Africa was home to less than one percent of last year’s renewables installations, despite its wealth of natural resources and vast renewables potential.
Antonio Guterres
Published on

In April, the G7 launched the Adaptation Accelerator Hub. By COP29, this initiative must be translated into concrete action — to support developing countries in creating adaptation investment plans, and putting them into practice. And I urge all countries to set out their adaptation and investment needs clearly in their new national climate plans.

But change on the ground depends on money on the table. For every dollar needed to adapt to extreme weather, only about five cents is available. As a first step, all developed countries must honor their commitment to double adaptation finance to at least $40 billion a year by 2025. And they must set out a clear plan to close the adaptation finance gap by COP29 in November.

But we also need more fundamental reform. That leads me onto my third point: finance.

If money makes the world go round, today’s unequal financial flows are sending us spinning towards disaster.

The global financial system must be part of the climate solution. Eye-watering debt repayments are drying up funds for climate action. Extortion-level capital costs are putting renewables virtually out of reach for most developing and emerging economies.

Astoundingly — and despite the renewables boom of recent years — clean energy investments in developing and emerging economies outside of China have been stuck at the same levels since 2015.

Last year, just 15 percent of new clean energy investment went to emerging markets and developing economies outside China — countries representing nearly two-thirds of the world’s population.

And Africa was home to less than one percent of last year’s renewables installations, despite its wealth of natural resources and vast renewables potential.

The International Energy Agency reports that clean energy investments in developing and emerging economies beyond China need to reach up to $1.7 trillion a year by the early 2030s. In short, we need a massive expansion of affordable public and private finance to fuel ambitious new climate plans and deliver clean, affordable energy for all.

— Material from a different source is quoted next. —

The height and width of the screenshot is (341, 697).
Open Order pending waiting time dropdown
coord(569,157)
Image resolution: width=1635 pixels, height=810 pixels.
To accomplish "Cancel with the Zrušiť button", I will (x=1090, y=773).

This September’s Summit of the Future is an opportunity to push reform of the international financial architecture and action on debt. I urge countries to take it. And I urge the G7 and G20 Summits to commit to using their influence within Multilateral Development Banks to make them better, bigger and bolder. And able to leverage far more private finance at reasonable cost.

Countries must make significant contributions to the new Loss and Damage Fund. And ensure that it is open for business by COP29.

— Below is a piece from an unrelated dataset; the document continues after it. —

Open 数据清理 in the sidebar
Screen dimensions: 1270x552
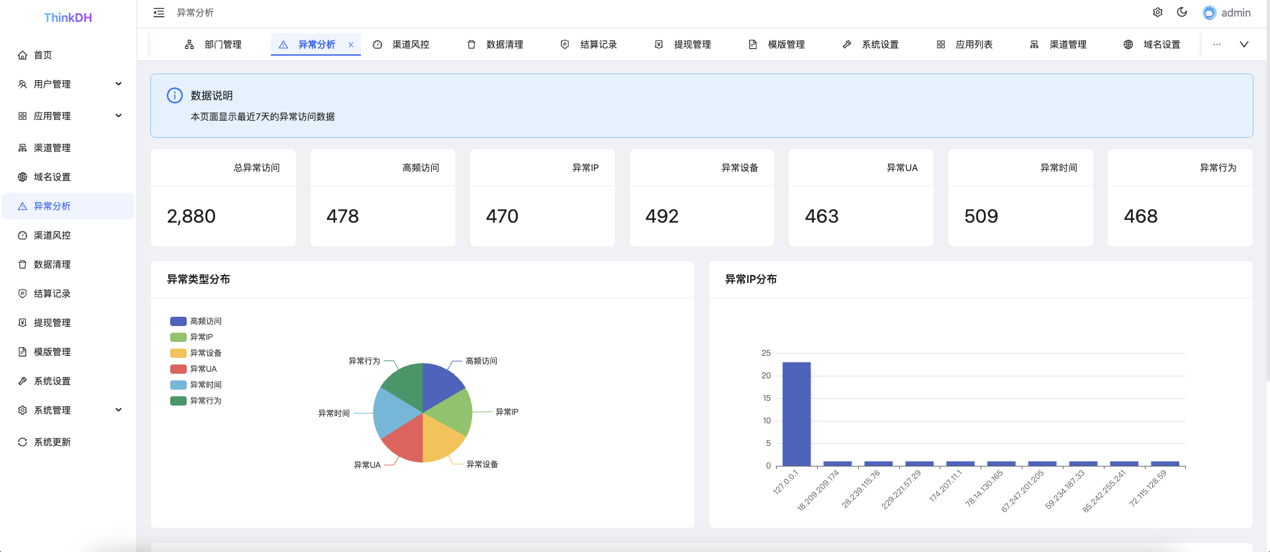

And they must come together to secure a strong finance outcome from COP this year — one that builds trust and confidence, catalyzes the trillions needed, and generates momentum for reform of the international financial architecture.

But none of this will be enough without new, innovative sources of funds. It is [high] time to put an effective price on carbon and tax the windfall profits of fossil fuel companies.

By COP29, we need early movers to go from exploring to implementing solidarity levies on sectors such as shipping, aviation, and fossil fuel extraction — to help fund climate action. These should be scalable, fair and easy to collect and administer.

None of this is charity. It is enlightened self-interest. Climate finance is not a favor. It is fundamental element to a livable future for all.

(Excerpts of United Nations Secretary-General Antonio Guterres’ special address on climate action “A Moment of Truth” on 5 June 2024.)